▸ **Goal of the exercise**:
Rewrite the lines from the line with "Given: Focus the field showing value 10" to the line with "Action: coord(1018,727)", swapping "Focus" for "Select" and keeping everything else the same. Give only those lines, without the pictures.

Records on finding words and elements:
============================================================
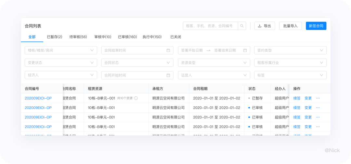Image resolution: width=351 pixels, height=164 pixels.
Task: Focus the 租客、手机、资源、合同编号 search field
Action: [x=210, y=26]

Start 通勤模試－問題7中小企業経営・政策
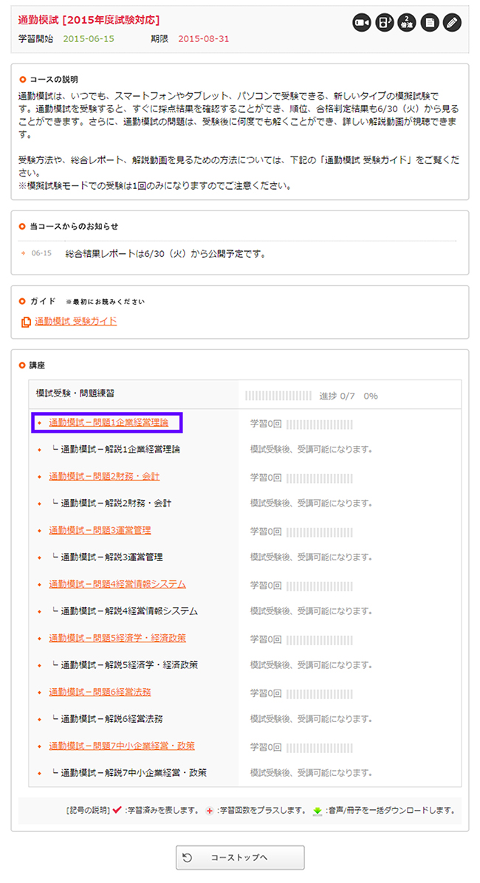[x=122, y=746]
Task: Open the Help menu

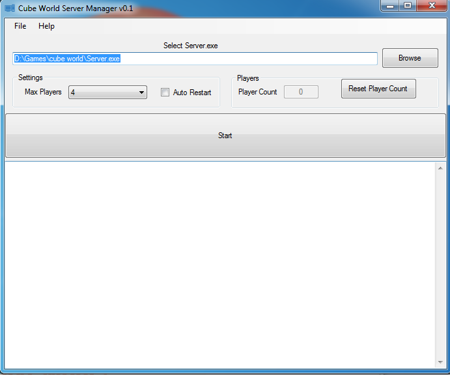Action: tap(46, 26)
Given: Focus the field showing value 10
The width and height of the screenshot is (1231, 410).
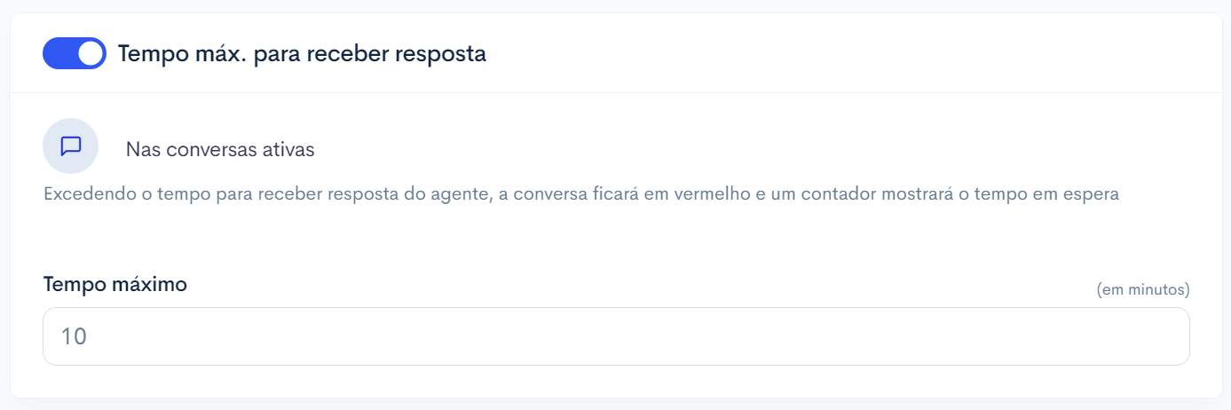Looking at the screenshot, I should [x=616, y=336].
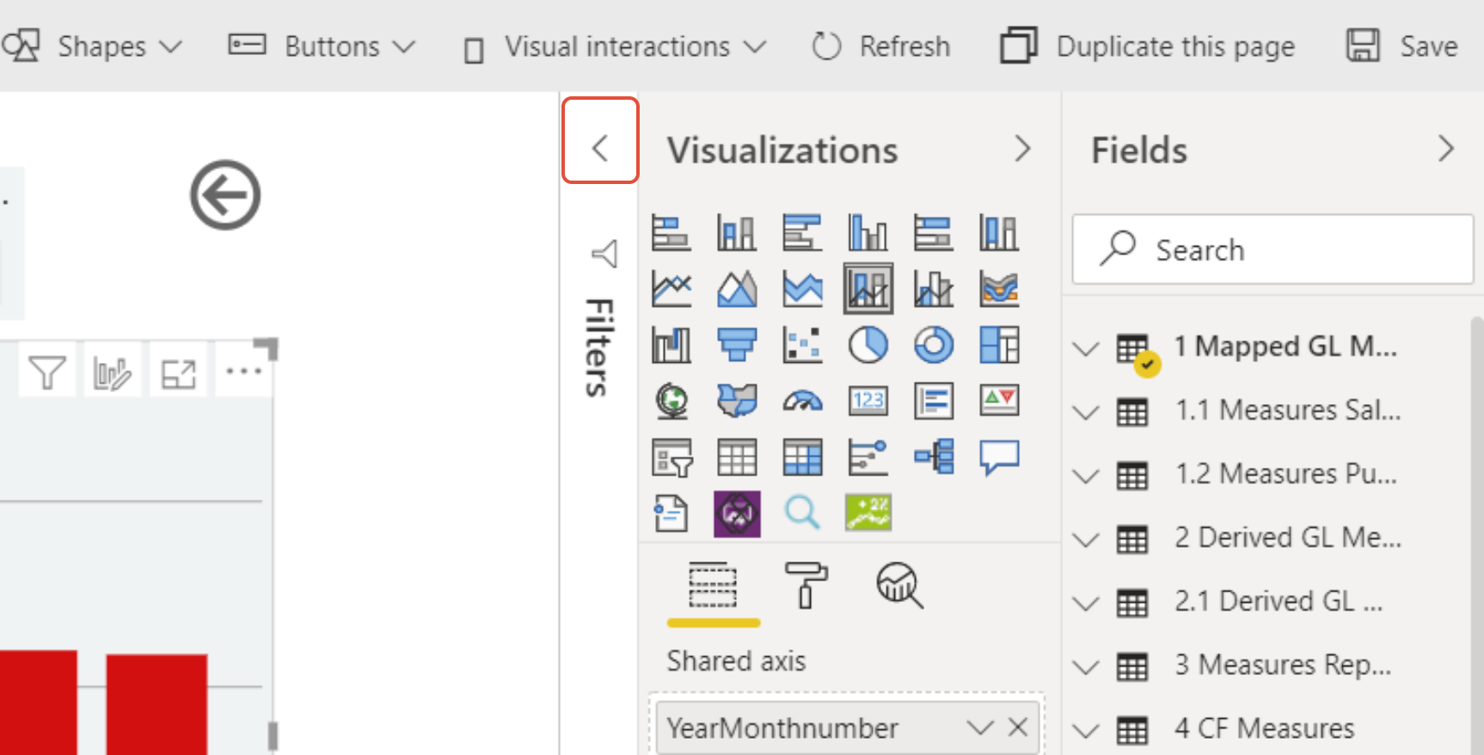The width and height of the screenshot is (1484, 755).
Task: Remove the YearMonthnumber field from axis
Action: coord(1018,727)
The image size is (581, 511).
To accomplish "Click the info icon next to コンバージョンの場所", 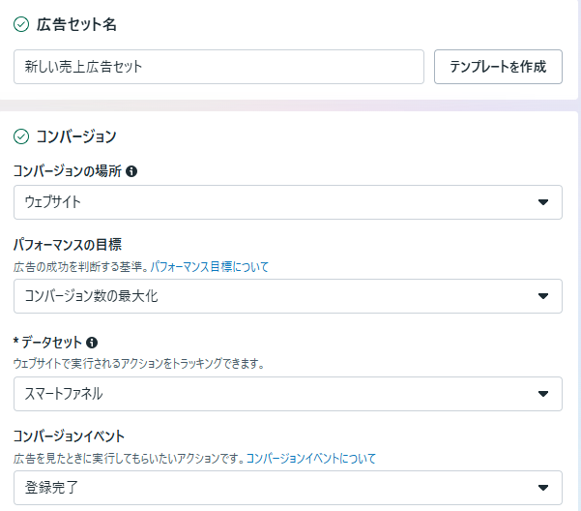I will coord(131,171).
============================================================
▸ **Exercise response**:
Given: Select the field showing value 10
The width and height of the screenshot is (1231, 410).
Looking at the screenshot, I should [x=616, y=336].
The width and height of the screenshot is (1484, 755).
Task: Remove the YearMonthnumber field from axis
Action: coord(1018,727)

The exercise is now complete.